THE PROBLEM
The required output is the exact text of the lines from the line containing "1503x812 pixels." through the final line below, inclusive, without pictures.

SOURCE INFORMATION
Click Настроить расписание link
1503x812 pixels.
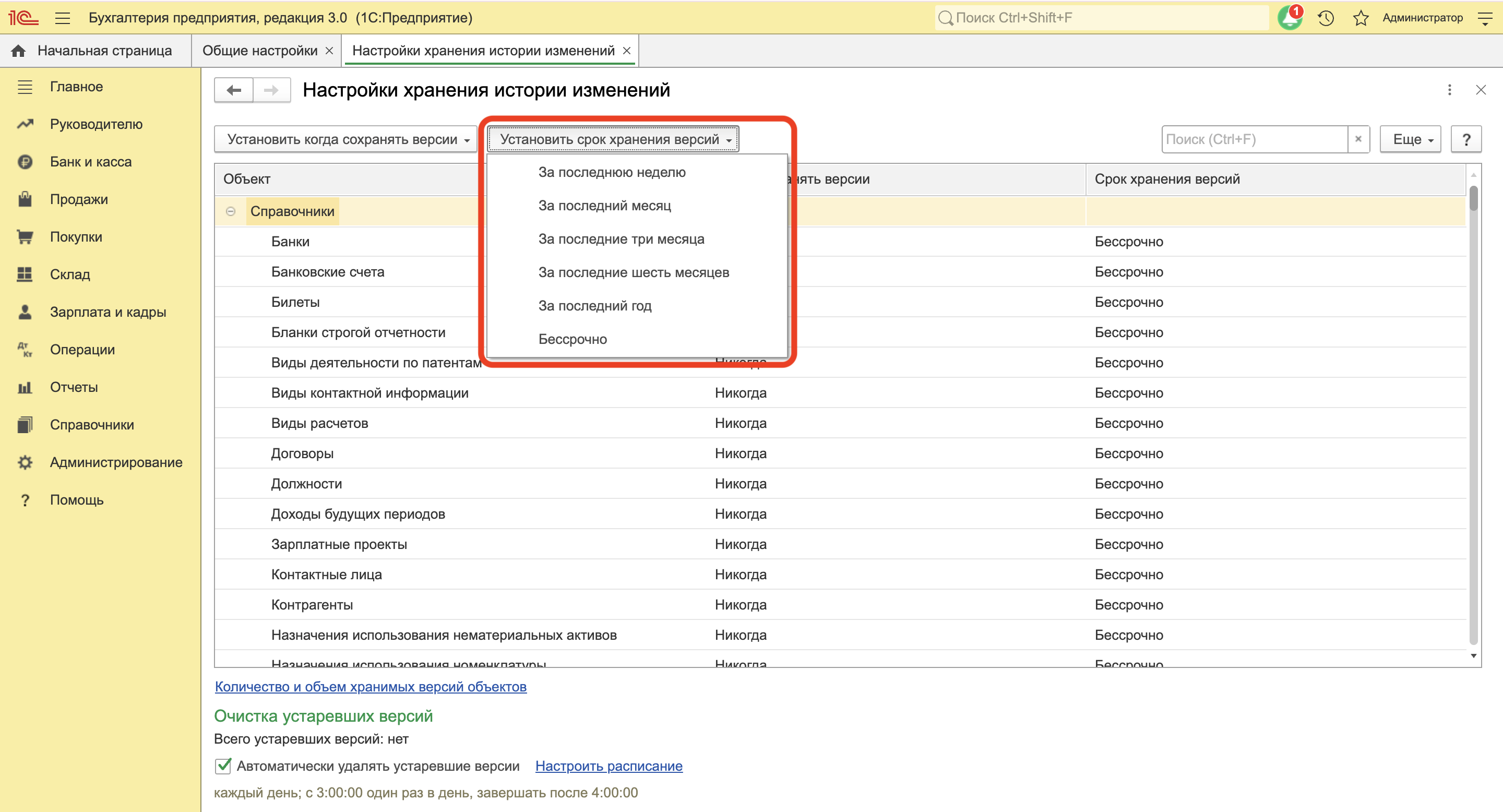click(x=609, y=766)
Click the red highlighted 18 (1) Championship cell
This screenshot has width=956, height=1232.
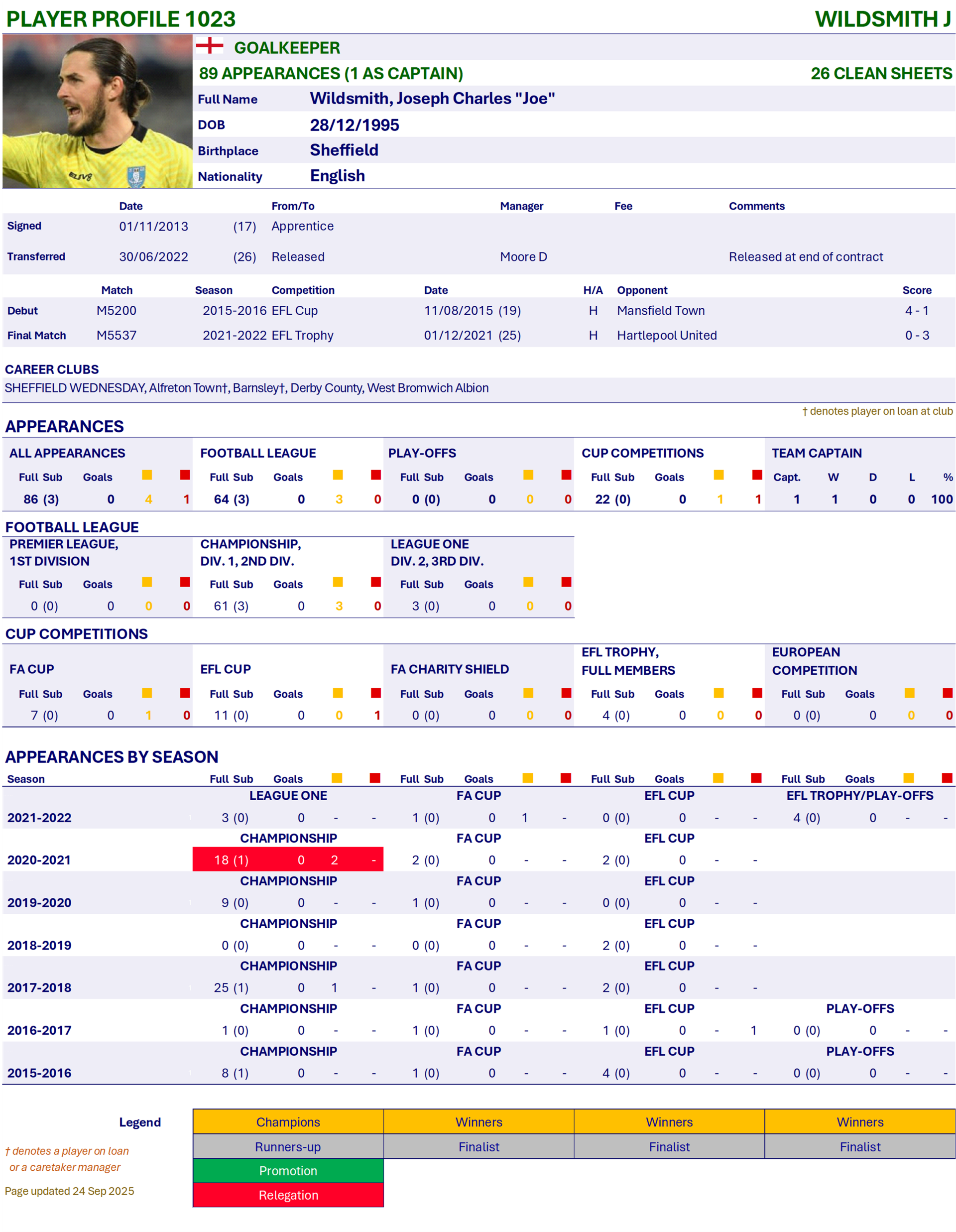pyautogui.click(x=231, y=860)
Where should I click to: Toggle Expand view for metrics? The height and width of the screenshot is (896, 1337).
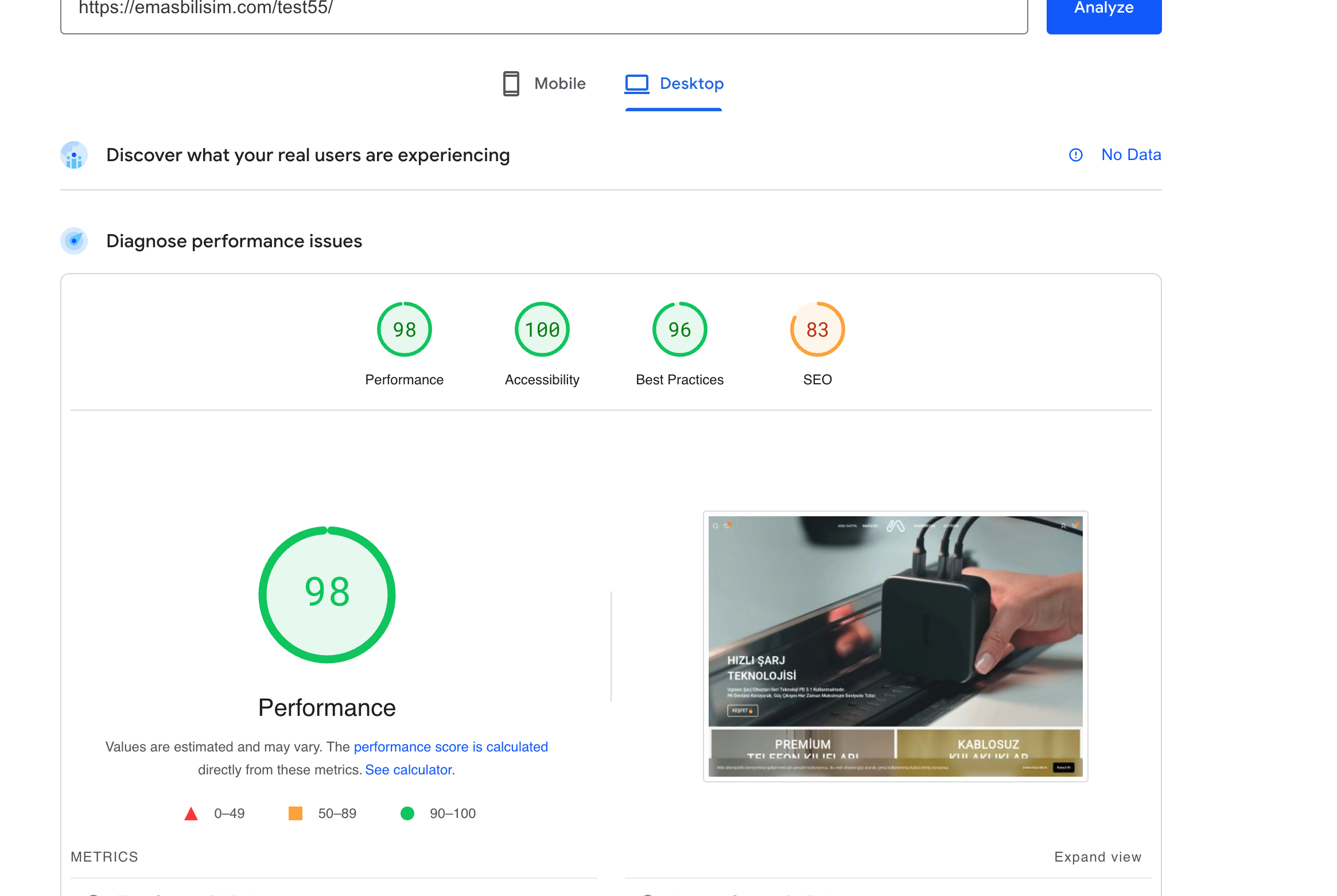tap(1097, 857)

SOLUTION TO THIS EXERCISE
1503x812 pixels.
click(x=609, y=766)
Click the red highlighted 18 (1) Championship cell
This screenshot has width=956, height=1232.
pyautogui.click(x=231, y=860)
Where should I click to: Toggle Expand view for metrics? The height and width of the screenshot is (896, 1337).
tap(1097, 857)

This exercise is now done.